I am not a gym bunny but throughout the years I have sashayed between fat and fit (it’s true .... look at my pictures) but this recent enforced down time is no fun at all. I don’t want to watch TV, I couldn’t read, and I ached incessantly (not from any pleasurable activity ... that’s another story all together). Therefore I’m complaining about this time I have to spend sitting and lying about.
I don’t want to run anywhere either, but I’d like to walk around again without feeling like I need a stick to hold my jelly-like legs up (despite my best efforts I have jelly thighs legs for two reasons: lack of focussed exercise and this stupid bug!)
Years ago, when trying on some clothes in the changing room, a niece turned to me and said, in all innocence,
“Aunt, I don’t know why you don’t like swimming. You could use your legs as floats!” My other sister fell about laughing but even that wasn’t enough to get me doing the necessary leg lifts.

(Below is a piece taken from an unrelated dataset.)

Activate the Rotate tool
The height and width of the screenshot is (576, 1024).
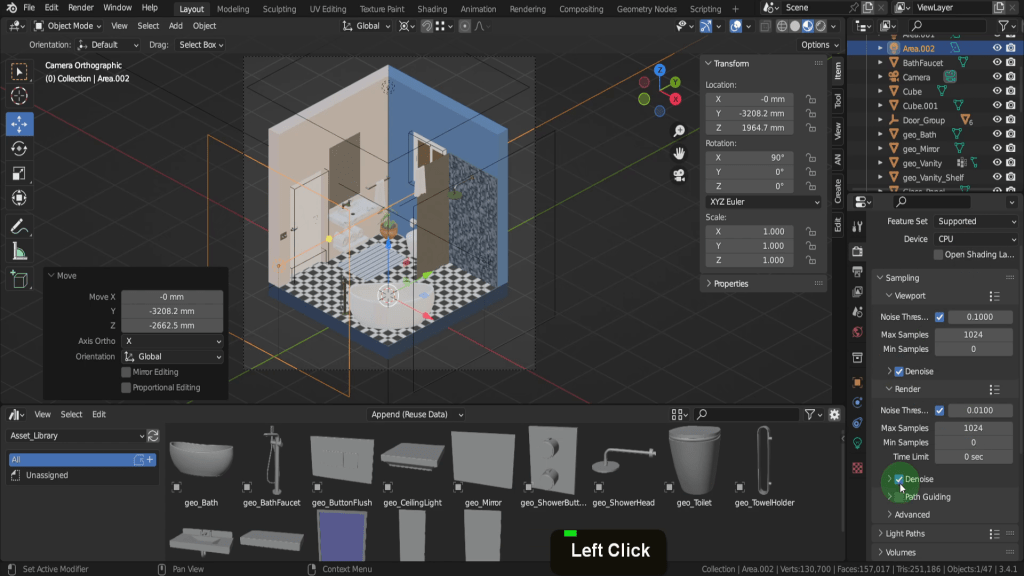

So, here I sit (or lie) with my jelly thighs wishing I could walk without the fever moving my head around like I’m in a snow globe, or the wobble that has inhabited my frame attempting to push my body in different directions to the ones my mind wants to go. I feel as if I’ve got sea-legs without the journey anywhere.
All I can realistically do is to follow the Doctor’s instruction and sit still for hours each day.
I wonder how couch potatoes manage it all the time?
Maybe I just can’t hack it anymore because I have a sofa and not a couch. Just wondering ...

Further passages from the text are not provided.